§ **Work order**
A faithful copy of all the records is needed, with the pictures omitted.

———

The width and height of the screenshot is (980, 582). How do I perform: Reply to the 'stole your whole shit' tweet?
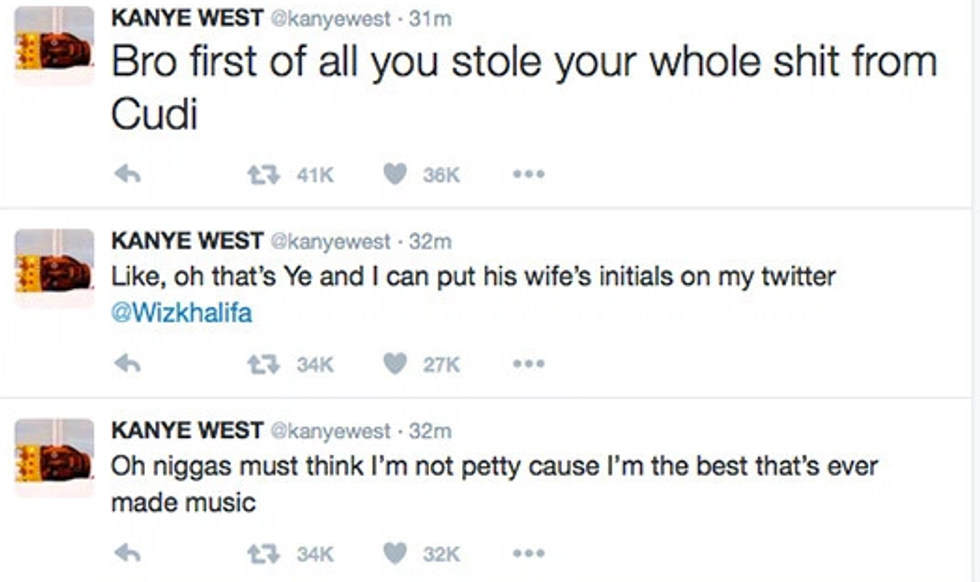click(x=127, y=174)
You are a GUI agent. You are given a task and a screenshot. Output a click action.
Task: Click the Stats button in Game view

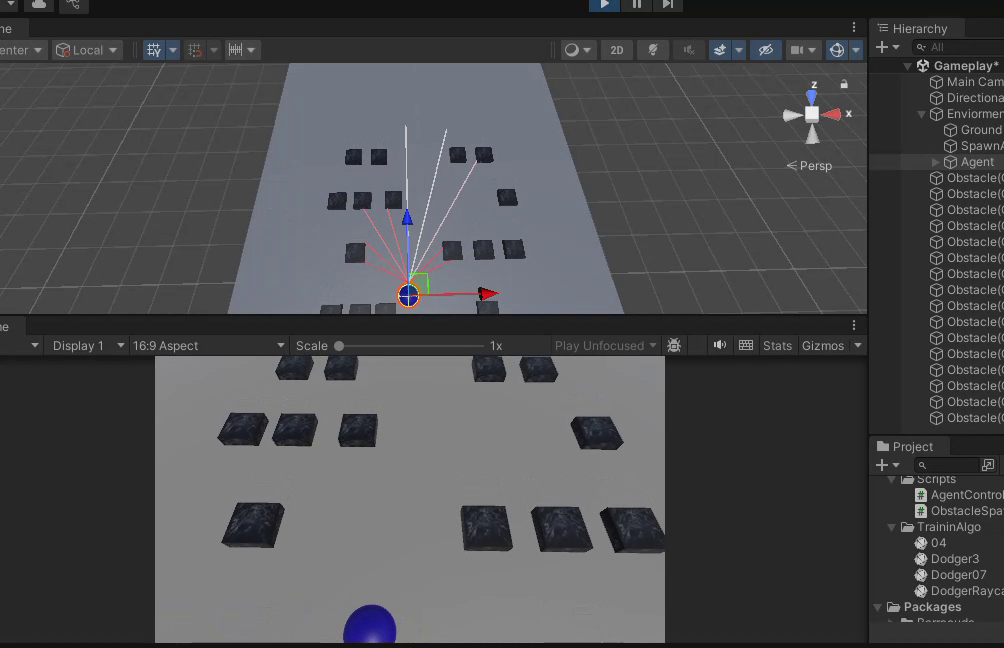[x=777, y=346]
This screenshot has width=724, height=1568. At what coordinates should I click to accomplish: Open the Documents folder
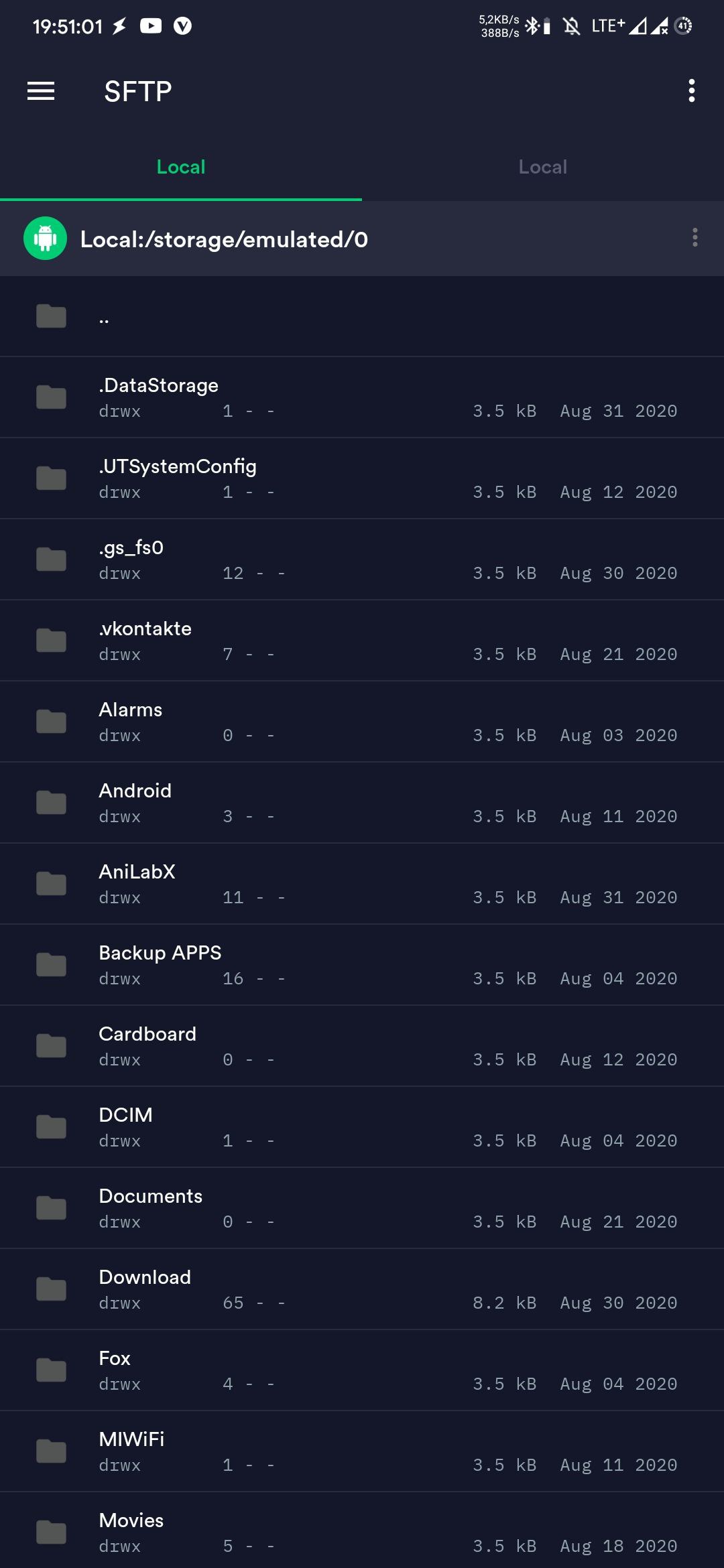362,1208
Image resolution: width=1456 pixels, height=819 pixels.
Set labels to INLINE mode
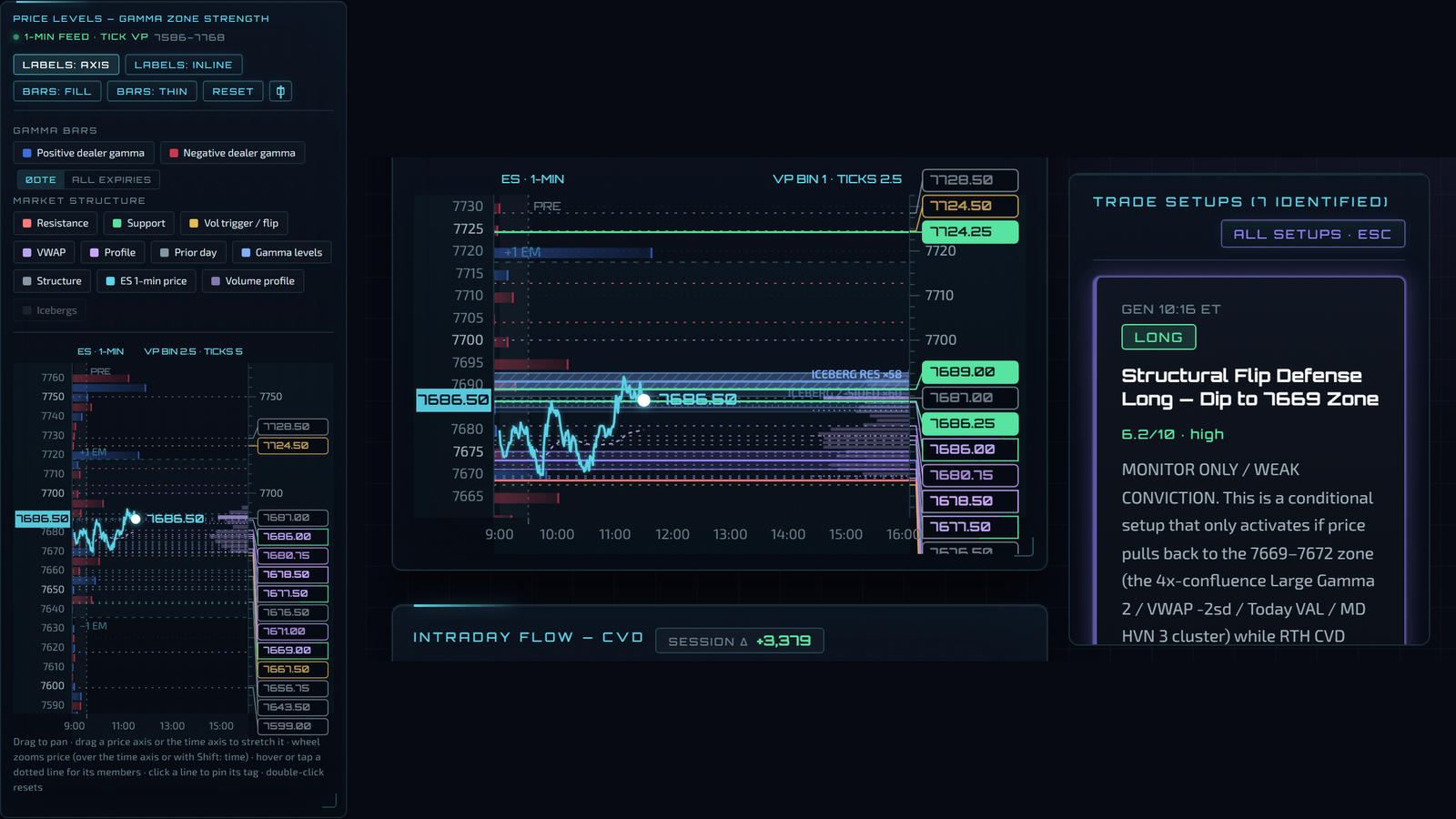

———

§ **Problem solution**
The width and height of the screenshot is (980, 582). How do I perform: Reply to the 'stole your whole shit' tweet?
click(x=127, y=174)
You are a GUI agent. You are given a task and a screenshot. Output a click action.
Task: Click the Stats button in Game view

[x=777, y=346]
This screenshot has width=724, height=1568. At what coordinates should I click to accomplish: Open the Documents folder
362,1208
Image resolution: width=1456 pixels, height=819 pixels.
Set labels to INLINE mode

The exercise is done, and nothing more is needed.